*Written problem*. Copy every row below word for word, without changing a single line.

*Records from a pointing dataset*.

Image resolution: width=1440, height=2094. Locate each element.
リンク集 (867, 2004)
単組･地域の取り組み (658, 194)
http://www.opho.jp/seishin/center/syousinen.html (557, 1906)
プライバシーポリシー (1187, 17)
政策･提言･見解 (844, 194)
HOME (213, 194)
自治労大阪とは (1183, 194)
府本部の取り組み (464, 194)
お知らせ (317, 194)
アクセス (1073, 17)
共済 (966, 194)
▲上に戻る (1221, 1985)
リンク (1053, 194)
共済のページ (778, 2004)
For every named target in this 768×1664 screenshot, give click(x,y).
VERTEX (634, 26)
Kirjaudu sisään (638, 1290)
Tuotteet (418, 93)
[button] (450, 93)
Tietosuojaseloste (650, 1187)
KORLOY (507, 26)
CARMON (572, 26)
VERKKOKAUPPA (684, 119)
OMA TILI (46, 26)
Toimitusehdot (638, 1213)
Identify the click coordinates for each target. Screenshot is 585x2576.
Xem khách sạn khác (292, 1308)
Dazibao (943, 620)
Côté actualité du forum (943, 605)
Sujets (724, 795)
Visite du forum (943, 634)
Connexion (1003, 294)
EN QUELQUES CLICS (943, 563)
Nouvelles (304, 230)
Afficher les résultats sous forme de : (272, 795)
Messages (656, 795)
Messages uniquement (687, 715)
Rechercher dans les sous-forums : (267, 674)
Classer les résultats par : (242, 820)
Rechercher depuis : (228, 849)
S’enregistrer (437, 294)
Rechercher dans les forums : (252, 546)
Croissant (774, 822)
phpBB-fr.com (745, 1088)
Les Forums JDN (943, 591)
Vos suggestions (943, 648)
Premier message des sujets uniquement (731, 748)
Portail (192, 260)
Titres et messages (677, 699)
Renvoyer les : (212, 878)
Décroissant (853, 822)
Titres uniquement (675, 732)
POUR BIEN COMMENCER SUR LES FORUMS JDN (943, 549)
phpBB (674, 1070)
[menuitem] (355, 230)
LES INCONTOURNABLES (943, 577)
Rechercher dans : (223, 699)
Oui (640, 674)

*Response*.
Image resolution: width=1440, height=2094. Locate each element.
リンク集 (867, 2004)
単組･地域の取り組み (658, 194)
http://www.opho.jp/seishin/center/syousinen.html (557, 1906)
プライバシーポリシー (1187, 17)
政策･提言･見解 (844, 194)
HOME (213, 194)
自治労大阪とは (1183, 194)
府本部の取り組み (464, 194)
お知らせ (317, 194)
アクセス (1073, 17)
共済 (966, 194)
▲上に戻る (1221, 1985)
リンク (1053, 194)
共済のページ (778, 2004)
For every named target in this 768×1664 screenshot, give click(x,y).
VERTEX (634, 26)
Kirjaudu sisään (638, 1290)
Tuotteet (418, 93)
[button] (450, 93)
Tietosuojaseloste (650, 1187)
KORLOY (507, 26)
CARMON (572, 26)
VERKKOKAUPPA (684, 119)
OMA TILI (46, 26)
Toimitusehdot (638, 1213)
Identify the click coordinates for each target. Screenshot is 585x2576.
Xem khách sạn khác (292, 1308)
Dazibao (943, 620)
Côté actualité du forum (943, 605)
Sujets (724, 795)
Visite du forum (943, 634)
Connexion (1003, 294)
EN QUELQUES CLICS (943, 563)
Nouvelles (304, 230)
Afficher les résultats sous forme de : (272, 795)
Messages (656, 795)
Messages uniquement (687, 715)
Rechercher dans les sous-forums : (267, 674)
Classer les résultats par : (242, 820)
Rechercher depuis : (228, 849)
S’enregistrer (437, 294)
Rechercher dans les forums : (252, 546)
Croissant (774, 822)
phpBB-fr.com (745, 1088)
Les Forums JDN (943, 591)
Vos suggestions (943, 648)
Premier message des sujets uniquement (731, 748)
Portail (192, 260)
Titres et messages (677, 699)
Renvoyer les : (212, 878)
Décroissant (853, 822)
Titres uniquement (675, 732)
POUR BIEN COMMENCER SUR LES FORUMS JDN (943, 549)
phpBB (674, 1070)
[menuitem] (355, 230)
LES INCONTOURNABLES (943, 577)
Rechercher dans : (223, 699)
Oui (640, 674)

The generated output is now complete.